▶ **EXERCISE OBJECTIVE**: Only the lines from the one containing "You are a computer-use" through the final line of the entries below are wanted, each copied exactly.

▶ **INPUT DATA**:
+++

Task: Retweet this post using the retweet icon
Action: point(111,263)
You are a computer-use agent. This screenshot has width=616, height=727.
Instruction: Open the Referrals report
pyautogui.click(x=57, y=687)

+++

▶ **RESPONSE TO THE EXERCISE**:
You are a computer-use agent. This screenshot has width=616, height=727.
Instruction: Open the Referrals report
pyautogui.click(x=57, y=687)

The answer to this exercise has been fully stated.